クーデター以降、一時的に現金の引き出しが全国的に難しくなったミャンマーですが、その後少しずつ正常化し、規制が厳格化していっている外貨での取引を除いて、一般の銀行業務は正常化されつつあります。
主に個人の口座で利用されるATMについても、設置されているすべてのATMが再稼働しているわけではありませんが、一部の戦闘地域を除けば、半数を超えるATM機器が稼働し、現金引き出し等の操作が可能になっています。
ミャンマー地場銀行の一つ、KBZ銀行のATMで、キャッシュカード/デビットカードに当たるMPUカードを用いて、現金の引き出しが可能な金額を記載すれば、現状は以下の通りとなっています。
1日に引き出し可能な現金:MMK1,000,000
1週間に引き出し可能な現金:MMK2,000,000
(カードレスのオンラインバンキング認証によるキャッシング可能額は1週間にMMK300,000にとどまっています。)
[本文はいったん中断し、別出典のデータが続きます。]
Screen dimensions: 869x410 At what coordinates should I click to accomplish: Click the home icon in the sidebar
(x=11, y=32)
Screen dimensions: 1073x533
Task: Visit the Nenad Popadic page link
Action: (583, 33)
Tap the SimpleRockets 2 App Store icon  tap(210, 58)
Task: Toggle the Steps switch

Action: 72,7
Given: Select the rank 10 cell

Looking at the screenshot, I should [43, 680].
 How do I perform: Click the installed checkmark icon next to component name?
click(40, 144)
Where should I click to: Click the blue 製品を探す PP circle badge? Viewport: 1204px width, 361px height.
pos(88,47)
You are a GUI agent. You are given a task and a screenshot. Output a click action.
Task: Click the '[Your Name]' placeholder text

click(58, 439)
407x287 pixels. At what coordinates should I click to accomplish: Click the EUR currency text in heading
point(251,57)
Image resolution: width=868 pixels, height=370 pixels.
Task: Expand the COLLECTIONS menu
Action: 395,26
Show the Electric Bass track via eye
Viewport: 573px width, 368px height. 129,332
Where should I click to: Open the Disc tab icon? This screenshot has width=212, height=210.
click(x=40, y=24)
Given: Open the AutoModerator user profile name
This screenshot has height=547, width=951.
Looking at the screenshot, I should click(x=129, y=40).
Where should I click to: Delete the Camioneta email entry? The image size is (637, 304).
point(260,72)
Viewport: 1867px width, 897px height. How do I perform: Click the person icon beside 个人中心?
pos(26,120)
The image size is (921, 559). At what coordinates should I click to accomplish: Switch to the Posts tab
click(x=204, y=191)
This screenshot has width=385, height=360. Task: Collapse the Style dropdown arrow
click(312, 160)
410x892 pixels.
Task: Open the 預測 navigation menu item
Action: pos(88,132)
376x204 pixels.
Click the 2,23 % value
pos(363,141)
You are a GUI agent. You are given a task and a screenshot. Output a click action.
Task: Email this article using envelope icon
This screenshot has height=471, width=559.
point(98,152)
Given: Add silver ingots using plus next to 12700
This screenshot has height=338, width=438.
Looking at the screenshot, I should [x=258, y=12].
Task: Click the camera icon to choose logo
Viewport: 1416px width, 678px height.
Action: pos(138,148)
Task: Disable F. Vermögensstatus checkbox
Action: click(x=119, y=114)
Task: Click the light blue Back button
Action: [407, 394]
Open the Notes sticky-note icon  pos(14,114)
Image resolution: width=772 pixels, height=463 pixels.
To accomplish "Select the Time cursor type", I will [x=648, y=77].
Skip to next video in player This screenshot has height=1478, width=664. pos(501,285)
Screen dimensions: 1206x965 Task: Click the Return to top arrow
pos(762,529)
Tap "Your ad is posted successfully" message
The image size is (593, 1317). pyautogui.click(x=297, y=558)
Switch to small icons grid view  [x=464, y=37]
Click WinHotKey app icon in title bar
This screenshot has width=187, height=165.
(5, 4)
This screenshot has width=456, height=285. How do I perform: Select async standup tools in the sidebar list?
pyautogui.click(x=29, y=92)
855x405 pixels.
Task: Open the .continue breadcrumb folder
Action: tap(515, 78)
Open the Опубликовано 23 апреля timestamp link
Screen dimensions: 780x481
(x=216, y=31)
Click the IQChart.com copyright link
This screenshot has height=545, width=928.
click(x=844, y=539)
数か月前まで1週間にMMK500,000までしか引き出せなかった状況を思えば、かなり充実してきていると言えるでしょう。
一方、法人口座の場合、小切手の振り出しにより引き出しが可能な現金の上限は、1週間当たりMMK100,000,000と、十分な金額になっています。
また、法人口座では、海外から送金された外貨がMMKに強制兌換されるケースがありました(MIC企業、SEZ企業などを除く)。
この時、法人側が銀行の問い合わせに対応しないと、外貨預金からお金が引かれ、かつMMK口座に入金しない状態、いわゆる「クローン口座」への入金が行われていましたが、現在この「クローン口座」が公式に銀行によって運営されるようになり、一部銀行のオンラインバンキングでも表示されるようになりました。
2023年1月以降、現状は外資出資比率35%以上の外国法人であれば、強制兌換はされない状況が続いていますが、国内に外貨が枯渇し、貿易赤字も継続している中で、今後もいつ強制兌換が外国企業に拡大されるか、予断を許さない状況が続いています。